'The true cook is the perfect blend, the only perfect blend, of artist and philosopher. He knows his worth: he holds in his palm the happiness of mankind, the welfare of generations yet unborn.'

Sunday 30 September 2012

Cantonese congee 明火白粥

『約三千年前,其時還是甲骨文時代,那時的「粥」字,相當於「鬻」字。「鬲」是煑粥的器皿,在鬲之上有「米」,煑時反覆波動,那便是米旁的兩個「弓」形。所以這個「鬻」字真的十分象形。』
 
I've always felt that different colours in food often carry distinctive characters. For instance we tend to associate sunny, fiery flavours with red foods such as tomatos, peppers and chilli; we link deep, deeply savoury flavours with brownish, dark colours like soya sauce or a demi-glace. The most basic of these is perhaps white - the most virginal of colours and a lot of white food happen to be the fundamental ingredients of our diets, whether Asian or Western. I can think of rice and tofu in Asian food and dairy products in Caucasian diets. It is interesing that these ingredients are somewhat bland on their own, but it is their very blandness - or shall we say purity - that we return to for comfort every now and then. The very whiteness also carries with it a creaminess in texture, an unctuousness that coats the tongue gently and with warmth. It is a celebration of food in its most glorious simplicity.




I think it's true to say that cultures who eat rice as a staple must have some kind of congee too, which is essentially overcooked rice turned into a soupy gloop. That might not sound very appetising, but for many Asians it is the dish that we turn to when we are ill and all you want to eat is something light and comforting. The method of preparing congee varies greatly in different parts of Asia. I recently learnt from a Japanese friend that in Japan they actually use cooked rice to make congee - which would presumably shorten the cooking process considerably. There are many different forms of congee in India too, and they no doubt display an ingenious use of different grains and spices. In China the staple congee is the plain congee made from white rice, although there is an infinite number of variations using whole-grain rice and other grains, even with medicinal herbs. The consistency of congee in China also varies a great deal. I remember the kind of congee that I was brought up eating (Hokianese) is kind of more like overcooked rice than a rice porridge - similar to Teochew congee 潮州粥. I never liked it. 

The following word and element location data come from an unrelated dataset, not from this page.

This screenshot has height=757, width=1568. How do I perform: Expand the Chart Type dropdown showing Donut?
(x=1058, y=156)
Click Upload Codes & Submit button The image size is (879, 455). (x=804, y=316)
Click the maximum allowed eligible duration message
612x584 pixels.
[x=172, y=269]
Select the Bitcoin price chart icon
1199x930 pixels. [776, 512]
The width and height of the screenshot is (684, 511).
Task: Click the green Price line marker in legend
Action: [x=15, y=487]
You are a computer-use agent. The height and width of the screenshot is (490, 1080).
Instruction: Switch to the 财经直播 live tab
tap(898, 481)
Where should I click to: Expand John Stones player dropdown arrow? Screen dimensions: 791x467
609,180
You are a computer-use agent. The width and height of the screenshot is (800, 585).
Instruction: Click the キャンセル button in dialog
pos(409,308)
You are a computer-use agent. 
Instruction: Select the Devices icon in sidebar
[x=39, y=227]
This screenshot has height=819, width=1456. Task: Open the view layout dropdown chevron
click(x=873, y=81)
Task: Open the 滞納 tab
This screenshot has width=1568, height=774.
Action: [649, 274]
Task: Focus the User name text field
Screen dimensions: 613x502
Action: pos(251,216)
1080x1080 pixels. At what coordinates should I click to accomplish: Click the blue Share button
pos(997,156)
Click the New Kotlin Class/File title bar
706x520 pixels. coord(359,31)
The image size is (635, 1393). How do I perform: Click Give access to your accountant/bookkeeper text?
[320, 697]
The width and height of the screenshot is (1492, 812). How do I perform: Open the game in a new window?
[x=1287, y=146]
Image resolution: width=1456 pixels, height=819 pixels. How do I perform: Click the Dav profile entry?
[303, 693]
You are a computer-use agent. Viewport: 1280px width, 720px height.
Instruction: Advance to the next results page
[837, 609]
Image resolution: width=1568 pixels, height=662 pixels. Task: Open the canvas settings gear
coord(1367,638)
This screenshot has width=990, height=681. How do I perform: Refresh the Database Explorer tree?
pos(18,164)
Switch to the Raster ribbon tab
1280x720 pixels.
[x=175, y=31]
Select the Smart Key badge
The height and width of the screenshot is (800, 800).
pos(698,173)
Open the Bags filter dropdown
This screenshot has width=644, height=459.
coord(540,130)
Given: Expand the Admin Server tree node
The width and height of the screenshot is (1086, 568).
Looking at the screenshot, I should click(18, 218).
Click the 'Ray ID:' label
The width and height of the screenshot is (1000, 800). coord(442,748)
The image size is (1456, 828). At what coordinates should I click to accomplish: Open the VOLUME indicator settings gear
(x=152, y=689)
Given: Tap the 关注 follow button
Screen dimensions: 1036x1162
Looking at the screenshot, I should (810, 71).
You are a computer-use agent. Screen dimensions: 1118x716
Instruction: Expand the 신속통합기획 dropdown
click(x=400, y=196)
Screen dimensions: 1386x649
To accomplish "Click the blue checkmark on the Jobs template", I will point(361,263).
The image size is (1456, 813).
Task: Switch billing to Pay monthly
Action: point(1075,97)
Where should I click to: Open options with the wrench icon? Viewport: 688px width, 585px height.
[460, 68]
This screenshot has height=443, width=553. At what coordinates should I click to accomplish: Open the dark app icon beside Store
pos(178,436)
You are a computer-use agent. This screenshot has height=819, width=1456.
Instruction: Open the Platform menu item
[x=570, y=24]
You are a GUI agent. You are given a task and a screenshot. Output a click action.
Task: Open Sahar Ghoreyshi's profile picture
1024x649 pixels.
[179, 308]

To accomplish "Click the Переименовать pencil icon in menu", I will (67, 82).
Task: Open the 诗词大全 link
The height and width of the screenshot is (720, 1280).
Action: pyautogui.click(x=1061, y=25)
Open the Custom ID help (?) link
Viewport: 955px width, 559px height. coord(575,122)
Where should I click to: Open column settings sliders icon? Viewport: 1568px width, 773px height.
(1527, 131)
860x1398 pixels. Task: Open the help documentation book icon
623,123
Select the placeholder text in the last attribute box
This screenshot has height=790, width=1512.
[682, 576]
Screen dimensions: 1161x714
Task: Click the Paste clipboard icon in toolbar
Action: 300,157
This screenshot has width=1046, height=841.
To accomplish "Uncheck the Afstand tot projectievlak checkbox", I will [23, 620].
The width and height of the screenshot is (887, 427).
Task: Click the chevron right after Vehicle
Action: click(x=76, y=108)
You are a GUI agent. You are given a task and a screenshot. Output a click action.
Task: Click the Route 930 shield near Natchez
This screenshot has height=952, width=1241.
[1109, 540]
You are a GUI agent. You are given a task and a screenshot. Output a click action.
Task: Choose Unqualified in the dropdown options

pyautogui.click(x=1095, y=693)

The most sophisticated way of preparing congee in China has got to be Cantonese congee 明火白粥. You start off  (ideally) by combining new season rice and old rice - one gives flavour and the other stickiness. The rice is first marinated in salt and oil which makes it easier for the rice grains to exude their inner starchiness during the cooking process. The rice is then added to a copious amount of boiling water (the rice to water ratio is about 1:18), and cooked for one and a half hours (or even longer) uncovered with a few slices of ginger until it becomes a homogeneous rice-soup, with the grains still visible and the water loosely bound together by the starch. It's a lengthy process, and one has to stir the bottom of the pan from time to time to prevent scorching. Dried scallops, tofu skin and tangerine peel are often added to give the congee a greater depth of flavour. After preparing plain congee, you can use it as a base for other flavoured congees like 皮蛋瘦肉粥, 柴魚花生粥, etc.

I used to hate congee ever since childhood. Now, maybe because of ageing, I've warmed to its plainess, its simplicity that celebrates food at its most elemental and pure.
2 cups of rice yielded this much congee!!

3 comments:

  1. I never realise that the rice to water ratio was about 1:18 - I finally made myself some better looking/texture congee!